Tony Randazzo ejected Seattle manager Lloyd McClendon Saturday night for arguing balls and strikes and he just tossed him again today for waving his hand in disagreement with a check swing call on Alex Avila. Last night, McClendon was tossed before he could step onto the field, but when he did Randazzo said "I've seen your act before." Things clearly carried over into today.
"I was most upset that I got thrown out of the ballgame, and [Randazzo] thought it was me that was saying something and it wasn't me," McClendon said. "Then when I went out there to ask why was I thrown out, he said, 'I've seen your act before.'"
McClendon felt that was an unjustified comment.
"I don't think that was called for," he said. "That's not fair. If you think I said something about a ball or strike, throw me out of the game. I get that. But to talk about past history — that's not fair. It is what it is. It's over with. Just move on."
So, today, Randazzo was manning third base and was called on to rule on a check swing on a 3-2 count on Alex Avila in the seventh inning. Randazzo said no swing and awarded Avila first. McClendon reacted in the dugout, by waving his hand in disagreement. Randazzo tossed him immediately. It's almost as if he was looking for a reaction from him. You can watch it here, since it's not embeddable yet.
Let's rewind to 2005 and a June game between the Yankees and Pirates. Then Pirates manager, McClendon was tossed by Tony Randazzo after Randazzo blew a call that extended the game and led to a Yankees win. Randazzo called Gary Sheffield safe on what would have been a game-ending double play. The Yankees tied it shortly thereafter and won in the 10th. McClendon was pissed.
"Isn't it amazing that the game's over with and that umpire's looking at me?" McClendon said. "Think about that. You tell me: Why is he looking in the dugout at me? Why would he be looking at me in the dugout when the game is over and the only thing he has to do is make sure that runner touches first, then head off the field to the umpires' room? Now, explain that one to me."
McClendon, who never left the dugout to dispute the call, said the only time he addressed Randazzo was when he was glaring at him.
"I asked him what the hell he's looking at."
McClendon said Randazzo also made a shooing motion with his hand, as if to suggest he go to the clubhouse.
It sounds like a near carbon copy of today. There is really no other explanation for today's ejection, especially, that does not include this previous history. McClendon surely plays a part in these episodes, though.
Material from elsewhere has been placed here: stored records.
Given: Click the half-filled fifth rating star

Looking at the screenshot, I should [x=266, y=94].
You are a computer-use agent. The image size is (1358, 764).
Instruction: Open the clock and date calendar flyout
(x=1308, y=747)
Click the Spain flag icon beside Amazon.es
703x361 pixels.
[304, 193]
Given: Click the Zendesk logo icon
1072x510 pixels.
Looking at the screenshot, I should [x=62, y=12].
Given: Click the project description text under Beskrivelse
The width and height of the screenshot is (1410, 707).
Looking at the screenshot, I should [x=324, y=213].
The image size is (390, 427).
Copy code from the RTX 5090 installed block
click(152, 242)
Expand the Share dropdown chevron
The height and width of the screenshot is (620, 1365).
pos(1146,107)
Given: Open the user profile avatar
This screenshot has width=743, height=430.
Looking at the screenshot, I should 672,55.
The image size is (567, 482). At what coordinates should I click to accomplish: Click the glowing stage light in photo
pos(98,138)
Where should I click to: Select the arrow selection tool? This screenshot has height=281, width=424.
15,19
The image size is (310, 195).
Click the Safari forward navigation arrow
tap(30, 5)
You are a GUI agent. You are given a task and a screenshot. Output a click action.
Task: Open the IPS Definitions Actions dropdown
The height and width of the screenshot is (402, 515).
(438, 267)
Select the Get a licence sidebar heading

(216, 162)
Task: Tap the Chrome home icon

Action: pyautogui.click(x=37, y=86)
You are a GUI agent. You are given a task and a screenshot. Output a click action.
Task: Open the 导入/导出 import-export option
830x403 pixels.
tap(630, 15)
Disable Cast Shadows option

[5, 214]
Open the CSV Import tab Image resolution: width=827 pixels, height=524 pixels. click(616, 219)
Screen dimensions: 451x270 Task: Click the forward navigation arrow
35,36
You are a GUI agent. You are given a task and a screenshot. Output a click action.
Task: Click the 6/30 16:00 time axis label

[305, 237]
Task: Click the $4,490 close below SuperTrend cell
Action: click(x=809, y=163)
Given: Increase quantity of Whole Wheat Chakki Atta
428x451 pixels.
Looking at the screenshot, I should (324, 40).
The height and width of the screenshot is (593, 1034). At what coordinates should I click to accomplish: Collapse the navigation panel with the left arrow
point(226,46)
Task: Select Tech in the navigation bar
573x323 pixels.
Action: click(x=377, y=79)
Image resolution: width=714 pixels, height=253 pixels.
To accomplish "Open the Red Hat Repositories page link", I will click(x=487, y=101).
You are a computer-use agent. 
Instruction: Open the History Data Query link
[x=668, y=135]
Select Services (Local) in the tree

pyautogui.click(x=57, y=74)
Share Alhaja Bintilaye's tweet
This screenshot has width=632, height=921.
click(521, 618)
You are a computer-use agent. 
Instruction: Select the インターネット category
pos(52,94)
He developed a reputation for having a hot temper while he managed a terrible Pittsburgh team and famously stole first base after disputing a call.
So the existing animosity, and both men's reputations (players and managers find Randazzo to be aggressive), resulted in a comical scene where a hot-tempered manager got tossed for dismissively waving at a hyper-sensitive umpire from the bench.